You know, I met Jennifer Aniston the other night at my red carpet premiere and I have to say, I think we had a moment. I think there was a little something going on there where she played it like disgust, but you could read between the lines. Saying "Get out of my face!" and calling the bouncer was her way of saying, "Hey, I think I'm a little bit into you and it scares me." So, I think that might work out. Oh, and Snooki. Sometimes you've just got to go with the sure thing and just call it a night.
Which celebrity do you identify with the most?
Well, Orson Welles was always an inspiration to me. I admire his tenacity, his vision, his appetite. And William Shatner has maintained his dignity in every commercial he's ever done. He's another guy who, like a phoenix, rises from the ashes of every production to do another. And, certainly, I wouldn’t mind having Kermit the Frog's mansion.
Are you going to go to Comic-Con this year?
I hope to!

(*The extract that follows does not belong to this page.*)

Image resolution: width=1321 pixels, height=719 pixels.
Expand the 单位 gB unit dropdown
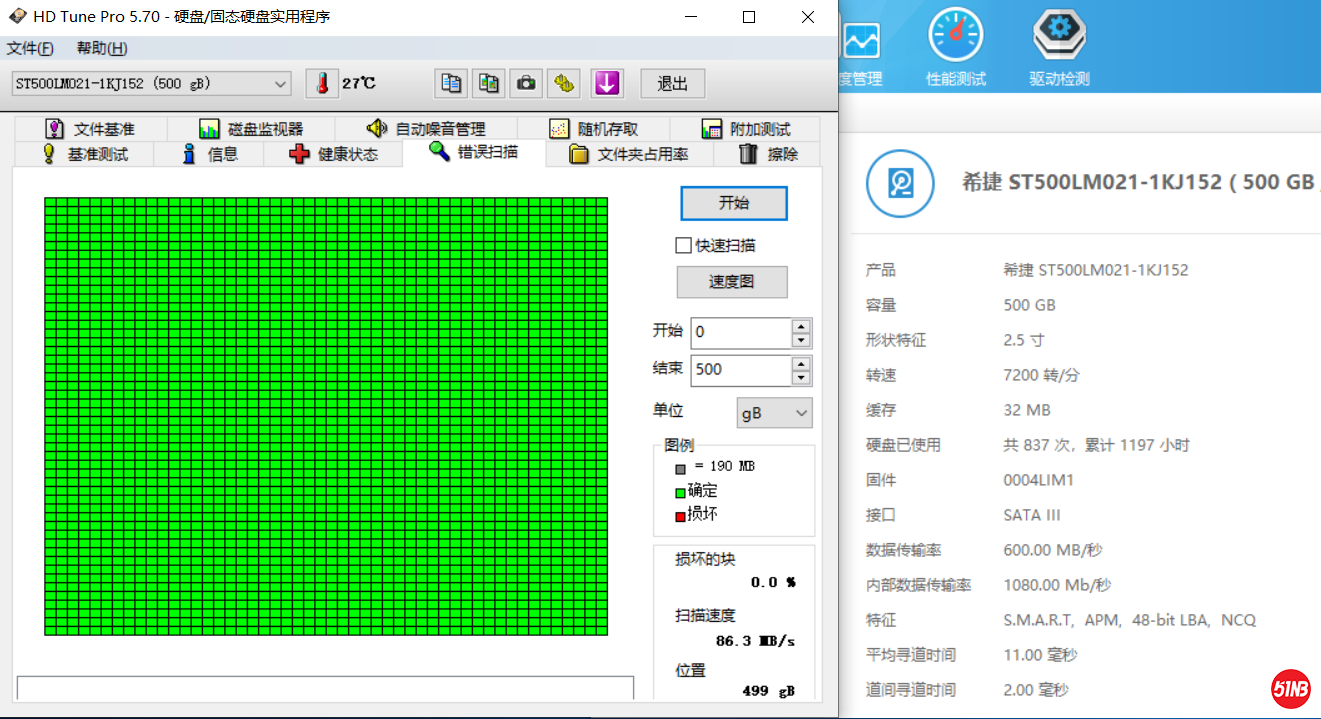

Josh Sussman, my assistant—he's on that TV show Glee—is a huge nerd and loves dressing up like Thunder Cats or whatever he does in his spare time. I thought it'd be good to follow him there because there are a lot of ladies who are really into the whole geek-chic thing. I figure I may as well jump on that bandwagon. I like latex, and there seems to be a lot of that down there. The question is, is MTV going to give us a panel? I appeared at a Greg the Bunny panel back in 2006 and that went really well. And I think people were much more interested in me than Greg. So I'd love the chance to get back down there and let them all know that I was right and he was wrong, and he was canceled and I have a new show.
What is something that people might not know about you?
Well, tuning into the show is probably the best way to find out about that. But I guess, deep down the thing that probably tortures me the most is that I have so much love to give and no one to give it to.
It seems like you should do a Rock of Love-type show in the future!
That’s a good pitch. Since you’re recording this, I will probably be willing to give you some sort of executive producer credit. As long as you’re a non-creative runner and you agree to sign over all ancillary rights. But I gotta tell you, that's a good idea. We may need to follow up on this. It's high-brow and it's fun and it's about romance and I can totally get laid every night. And I'm already on the Valtrex so it's perfect.
Warren the Ape premieres tonight (Monday, June 14) at 10:30 p.m. on MTV.